Lastly, you can hide commands or views declaratively with the isWorkspaceTrusted context key in your when clauses.

A far more detailed guide on how to onboard which will be updated as we receive feedback can be found in issue #120251.

Rollout plan

Workspace Trust will remain disabled for the month of May, but we are planning on enabling this by default in the future. To prepare for that day, we would love for you to try it out and provide feedback.

We'd love your feedback

Since this issue was created in an automated fashion, we won't be monitoring the responses in this issue (our notifications would explode!). Instead we ask you to drop questions, and feedback in issue #120251 as we've mentioned above.

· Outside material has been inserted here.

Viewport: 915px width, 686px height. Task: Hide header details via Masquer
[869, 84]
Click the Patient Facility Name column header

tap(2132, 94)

We're excited to see what you do with workspace trust!

nturinski commented 2 years ago

I think we should mark ourselves as unsupported. Previously, we were hesitant because this would entirely remove the Functions view from VS Code and it was hard to discover why it had disappeared.

However, with the unified view, we can mark Resources as supported since it doesn't use the workspace for anything (all the contributing extensions do) so there's no fear of the Azure view just up and disappearing.

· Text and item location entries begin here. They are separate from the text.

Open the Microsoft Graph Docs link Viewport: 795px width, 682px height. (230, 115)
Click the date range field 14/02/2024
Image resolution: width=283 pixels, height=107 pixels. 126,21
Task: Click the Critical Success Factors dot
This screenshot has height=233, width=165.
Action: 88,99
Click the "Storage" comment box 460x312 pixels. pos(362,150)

bwateratmsft commented 2 years ago

I'd rather we did the work to get to partial support.

nturinski commented 2 years ago

I'd rather we did the work to get to partial support.

We can, though the only things you could do is the CRUD operations on Function Apps. While that is better than nothing, it means we have to go and hide most of our commands (most likely future commands) whenever isTrusted is false in the package.json.

Alternatively, I guess we can throw an error saying these commands aren't supported in an untrusted workspace? I think I'd prefer that to hiding commands because it's not immediately obvious that there even should be more commands.

bwateratmsft commented 2 years ago

VSCode officially recommends doing both. Commands cannot be "hidden" from keyboard shortcuts, so it's basically always possible to execute a command, regardless of where it appears in the UI. So, it's still needed to enforce trust within the command implementation, but hiding it from the UI / palette / etc. can improve user experience.